Bleibt die Frage, wie häufig und wie lange der Einsatz des Videobeweises ein Spiel unterbricht – und ob sich dadurch auch wirklich alle strittigen Fragen klären lassen. Frank Baumann ist sich da ganz sicher: «Definitiv wird das besser funktionieren. Die deutschen Schiedsrichter haben sich sehr gewissenhaft und ausgiebig darauf vorbereitet», sagte der Sportvorstand von Werder Bremen. «Natürlich wird es in der einen oder anderen Situation auch mal ungewohnt sein, gerade für den Zuschauer. Ansonsten kann man aber erwarten, dass die eine oder andere krasse Fehlentscheidung dadurch verhindert wird. Und das trägt dazu bei, dass der Fußball noch fairer werden wird.»
Christian Heidel sieht das ähnlich. «Vor Fehlern ist im immer schneller werdenden Profifußball niemand gefeit: weder Spieler, noch Trainer, noch Schiedsrichter.
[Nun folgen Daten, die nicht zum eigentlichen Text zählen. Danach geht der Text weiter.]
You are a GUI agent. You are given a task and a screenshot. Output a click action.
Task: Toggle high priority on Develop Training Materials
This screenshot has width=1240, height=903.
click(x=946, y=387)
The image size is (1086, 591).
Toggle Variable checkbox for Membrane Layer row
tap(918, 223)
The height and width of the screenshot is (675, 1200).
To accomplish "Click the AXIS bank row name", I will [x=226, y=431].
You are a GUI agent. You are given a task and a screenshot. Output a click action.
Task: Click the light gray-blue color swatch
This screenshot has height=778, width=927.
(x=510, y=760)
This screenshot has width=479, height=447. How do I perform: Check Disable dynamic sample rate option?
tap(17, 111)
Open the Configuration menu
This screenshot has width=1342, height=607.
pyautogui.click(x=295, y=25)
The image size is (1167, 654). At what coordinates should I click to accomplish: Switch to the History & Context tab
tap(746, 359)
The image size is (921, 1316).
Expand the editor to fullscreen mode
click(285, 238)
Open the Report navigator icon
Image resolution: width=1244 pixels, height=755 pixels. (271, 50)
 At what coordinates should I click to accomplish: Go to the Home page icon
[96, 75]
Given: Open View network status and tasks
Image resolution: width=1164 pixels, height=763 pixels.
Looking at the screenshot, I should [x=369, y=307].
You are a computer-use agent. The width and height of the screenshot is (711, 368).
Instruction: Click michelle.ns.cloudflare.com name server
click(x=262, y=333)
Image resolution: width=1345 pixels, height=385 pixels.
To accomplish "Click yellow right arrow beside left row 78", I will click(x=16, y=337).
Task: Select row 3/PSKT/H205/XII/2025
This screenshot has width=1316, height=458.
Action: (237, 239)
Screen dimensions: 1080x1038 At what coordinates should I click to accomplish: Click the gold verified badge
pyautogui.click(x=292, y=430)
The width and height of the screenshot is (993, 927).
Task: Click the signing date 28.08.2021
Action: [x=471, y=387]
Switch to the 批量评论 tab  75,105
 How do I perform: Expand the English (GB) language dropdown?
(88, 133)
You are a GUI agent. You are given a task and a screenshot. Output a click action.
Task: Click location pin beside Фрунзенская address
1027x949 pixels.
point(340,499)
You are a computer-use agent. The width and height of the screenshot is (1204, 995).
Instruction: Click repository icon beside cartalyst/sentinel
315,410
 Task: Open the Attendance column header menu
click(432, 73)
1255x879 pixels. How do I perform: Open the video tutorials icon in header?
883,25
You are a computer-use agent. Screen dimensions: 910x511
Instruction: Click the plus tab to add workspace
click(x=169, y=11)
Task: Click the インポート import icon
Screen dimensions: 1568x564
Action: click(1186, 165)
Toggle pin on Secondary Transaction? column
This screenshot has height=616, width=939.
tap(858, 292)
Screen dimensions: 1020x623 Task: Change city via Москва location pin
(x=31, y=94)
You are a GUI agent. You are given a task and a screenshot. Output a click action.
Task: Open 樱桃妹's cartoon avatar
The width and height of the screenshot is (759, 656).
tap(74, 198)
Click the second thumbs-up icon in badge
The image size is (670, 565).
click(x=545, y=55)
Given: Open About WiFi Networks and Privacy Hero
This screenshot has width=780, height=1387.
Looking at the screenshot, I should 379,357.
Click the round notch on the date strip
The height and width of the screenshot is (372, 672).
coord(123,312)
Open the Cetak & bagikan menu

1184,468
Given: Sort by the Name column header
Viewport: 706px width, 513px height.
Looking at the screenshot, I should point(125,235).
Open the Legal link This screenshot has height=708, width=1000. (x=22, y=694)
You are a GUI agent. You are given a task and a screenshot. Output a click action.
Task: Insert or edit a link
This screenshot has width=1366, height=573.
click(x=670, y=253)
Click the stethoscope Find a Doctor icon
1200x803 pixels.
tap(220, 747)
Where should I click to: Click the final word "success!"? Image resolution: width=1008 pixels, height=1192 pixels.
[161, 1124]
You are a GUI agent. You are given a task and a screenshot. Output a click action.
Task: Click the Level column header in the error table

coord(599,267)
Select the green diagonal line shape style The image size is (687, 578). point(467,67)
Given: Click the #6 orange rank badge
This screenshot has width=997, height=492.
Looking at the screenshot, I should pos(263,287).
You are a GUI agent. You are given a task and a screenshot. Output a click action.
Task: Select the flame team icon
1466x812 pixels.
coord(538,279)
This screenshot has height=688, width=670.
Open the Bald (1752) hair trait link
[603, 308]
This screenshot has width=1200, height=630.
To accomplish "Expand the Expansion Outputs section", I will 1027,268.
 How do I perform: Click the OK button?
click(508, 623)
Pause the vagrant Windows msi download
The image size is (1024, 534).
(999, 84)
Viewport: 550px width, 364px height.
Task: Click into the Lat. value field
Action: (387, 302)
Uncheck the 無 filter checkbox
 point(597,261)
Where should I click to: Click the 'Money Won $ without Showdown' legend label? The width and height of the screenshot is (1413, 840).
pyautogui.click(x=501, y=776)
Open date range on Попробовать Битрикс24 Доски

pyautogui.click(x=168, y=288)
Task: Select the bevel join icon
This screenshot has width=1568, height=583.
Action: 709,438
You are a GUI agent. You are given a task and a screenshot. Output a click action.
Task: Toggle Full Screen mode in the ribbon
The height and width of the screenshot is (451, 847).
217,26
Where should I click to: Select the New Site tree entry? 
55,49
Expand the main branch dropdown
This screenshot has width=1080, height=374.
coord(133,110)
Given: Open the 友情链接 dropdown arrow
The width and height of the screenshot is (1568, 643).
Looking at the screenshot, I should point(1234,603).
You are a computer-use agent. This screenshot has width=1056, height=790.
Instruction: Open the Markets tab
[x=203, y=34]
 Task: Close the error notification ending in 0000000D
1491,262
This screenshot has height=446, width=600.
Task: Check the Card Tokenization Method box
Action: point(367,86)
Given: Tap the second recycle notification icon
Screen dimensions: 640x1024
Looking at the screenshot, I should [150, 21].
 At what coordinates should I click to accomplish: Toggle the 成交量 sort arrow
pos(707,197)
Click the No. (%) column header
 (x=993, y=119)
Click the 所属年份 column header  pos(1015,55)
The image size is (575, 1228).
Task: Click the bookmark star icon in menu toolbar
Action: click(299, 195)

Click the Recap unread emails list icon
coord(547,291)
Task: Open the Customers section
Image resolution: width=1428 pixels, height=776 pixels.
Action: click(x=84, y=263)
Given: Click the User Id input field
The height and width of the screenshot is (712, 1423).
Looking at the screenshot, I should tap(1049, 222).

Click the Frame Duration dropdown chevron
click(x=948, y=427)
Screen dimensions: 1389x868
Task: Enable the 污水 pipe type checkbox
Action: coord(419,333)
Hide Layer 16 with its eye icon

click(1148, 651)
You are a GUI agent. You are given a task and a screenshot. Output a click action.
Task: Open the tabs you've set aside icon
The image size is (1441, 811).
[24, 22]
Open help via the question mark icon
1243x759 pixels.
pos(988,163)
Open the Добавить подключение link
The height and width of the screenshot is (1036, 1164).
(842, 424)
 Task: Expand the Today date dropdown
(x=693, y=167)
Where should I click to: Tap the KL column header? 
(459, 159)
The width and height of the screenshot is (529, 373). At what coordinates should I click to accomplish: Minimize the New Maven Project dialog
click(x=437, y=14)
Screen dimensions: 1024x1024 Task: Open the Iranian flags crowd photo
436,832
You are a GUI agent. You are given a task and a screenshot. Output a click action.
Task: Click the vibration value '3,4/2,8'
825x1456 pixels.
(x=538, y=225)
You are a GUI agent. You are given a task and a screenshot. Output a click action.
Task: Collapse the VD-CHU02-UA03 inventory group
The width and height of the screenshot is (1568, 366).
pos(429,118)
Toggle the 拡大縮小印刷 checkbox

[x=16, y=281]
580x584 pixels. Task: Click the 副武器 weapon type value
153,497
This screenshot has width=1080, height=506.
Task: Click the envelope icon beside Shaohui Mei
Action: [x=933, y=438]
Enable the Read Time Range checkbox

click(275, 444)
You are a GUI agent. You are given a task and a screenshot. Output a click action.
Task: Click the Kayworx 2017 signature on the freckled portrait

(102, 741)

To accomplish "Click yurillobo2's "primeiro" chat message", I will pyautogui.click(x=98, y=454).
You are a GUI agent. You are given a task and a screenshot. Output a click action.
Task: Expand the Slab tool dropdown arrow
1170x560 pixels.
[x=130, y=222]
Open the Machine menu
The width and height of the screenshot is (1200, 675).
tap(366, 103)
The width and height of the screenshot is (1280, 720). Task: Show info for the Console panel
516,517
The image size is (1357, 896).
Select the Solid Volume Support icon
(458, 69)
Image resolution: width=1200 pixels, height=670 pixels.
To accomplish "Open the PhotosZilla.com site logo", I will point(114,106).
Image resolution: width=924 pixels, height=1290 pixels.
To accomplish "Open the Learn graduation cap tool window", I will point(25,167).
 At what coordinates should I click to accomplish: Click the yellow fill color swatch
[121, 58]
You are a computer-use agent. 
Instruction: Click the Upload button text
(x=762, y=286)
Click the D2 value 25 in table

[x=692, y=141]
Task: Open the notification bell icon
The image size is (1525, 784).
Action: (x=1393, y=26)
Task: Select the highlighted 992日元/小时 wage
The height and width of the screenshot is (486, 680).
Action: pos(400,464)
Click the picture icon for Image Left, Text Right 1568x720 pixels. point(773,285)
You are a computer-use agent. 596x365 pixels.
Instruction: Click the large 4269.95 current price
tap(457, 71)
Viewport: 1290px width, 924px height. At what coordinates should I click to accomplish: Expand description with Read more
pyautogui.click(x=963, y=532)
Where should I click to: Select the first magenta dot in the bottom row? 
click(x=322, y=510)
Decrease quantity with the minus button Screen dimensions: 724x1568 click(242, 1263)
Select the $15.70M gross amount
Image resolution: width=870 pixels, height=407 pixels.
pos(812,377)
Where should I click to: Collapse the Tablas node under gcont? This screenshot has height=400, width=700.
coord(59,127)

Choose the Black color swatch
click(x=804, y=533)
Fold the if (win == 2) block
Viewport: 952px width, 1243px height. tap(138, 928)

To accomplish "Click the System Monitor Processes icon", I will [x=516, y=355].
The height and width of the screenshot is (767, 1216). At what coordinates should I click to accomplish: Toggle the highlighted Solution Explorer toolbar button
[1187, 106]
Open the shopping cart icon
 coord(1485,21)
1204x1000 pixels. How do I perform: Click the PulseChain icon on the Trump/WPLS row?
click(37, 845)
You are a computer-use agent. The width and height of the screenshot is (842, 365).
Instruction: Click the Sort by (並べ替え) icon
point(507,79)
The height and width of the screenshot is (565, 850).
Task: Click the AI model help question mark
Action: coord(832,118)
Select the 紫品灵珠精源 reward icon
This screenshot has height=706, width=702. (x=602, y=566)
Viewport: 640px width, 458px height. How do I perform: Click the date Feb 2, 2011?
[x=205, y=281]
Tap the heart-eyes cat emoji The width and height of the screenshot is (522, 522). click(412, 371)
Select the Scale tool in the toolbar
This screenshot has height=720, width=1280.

Vom Videobeweis erhoffe ich mir, dass er die Unparteiischen bei der Entscheidungsfindung sinnvoll unterstützt», sagte der Sportvorstand des FC Schalke 04. «Wünschenswert wäre, wenn alle Beteiligten dabei im Auge behalten würden, dass der Spielfluss möglichst wenig unterbrochen wird.»
Trainer Christian Streich vom SC Freiburg hat da so seine Zweifel. «Wenn der Videobeweis für mehr Gerechtigkeit sorgt, soll es mir recht sein», sagte er. «Es wird aber immer noch viele Streitfälle geben.»